Why do you think it’s important for us to know about and avoid pesticides? Pesticides are designed to kill pests, but some pesticides can also cause health effects in people. The likelihood of developing health effects depends on the type of pesticide and other chemicals that are in the product you are using, as well as the amount you are exposed to and how long or often you are exposed.
Some short term effects of pesticide poisoning include: nausea and vomiting, diarrhea, loss of consciousness, seizures, coughing and sore throat, and weakness. Long-term, pesticides have been linked to cancer, Parkinson’s disease, Alzheimer’s, sterility, and developmental disorders.
Researchers have created a list of the “dirty dozen” and “clean 15” to help consumers know when they should buy organic and when it is unnecessary.
If you had to guess which fruits or vegetables were the worst offenders for pesticides, which would you guess? A general rule of thumb is that if you eat the skin, and the fruit or vegetable has a thinner skin, chances are that it has a higher pesticide count. These are considered “dirty dozen” produce: apples, peaches, peppers, cucumbers, cherry tomatoes, strawberries, and spinach.
Fruits and vegetables with thick skin, or vegetables that you peel tend to have less pesticide content.
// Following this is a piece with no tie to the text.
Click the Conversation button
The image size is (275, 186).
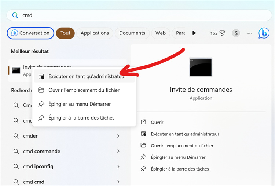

These would be on the “Clean 15” list: avocados, onions, pineapples, oranges, sweet corn, kiwi, mango, and grapefruit.
The fruits and vegetables on the “Dirty Dozen” list, when conventionally grown, tested positive for at least 47 different chemicals with some testing positive for as many as 67.
Eating plenty of fruits and vegetables is essential no matter how they’re grown, but for the items with the heaviest pesticide loads, we urge shoppers to buy organic.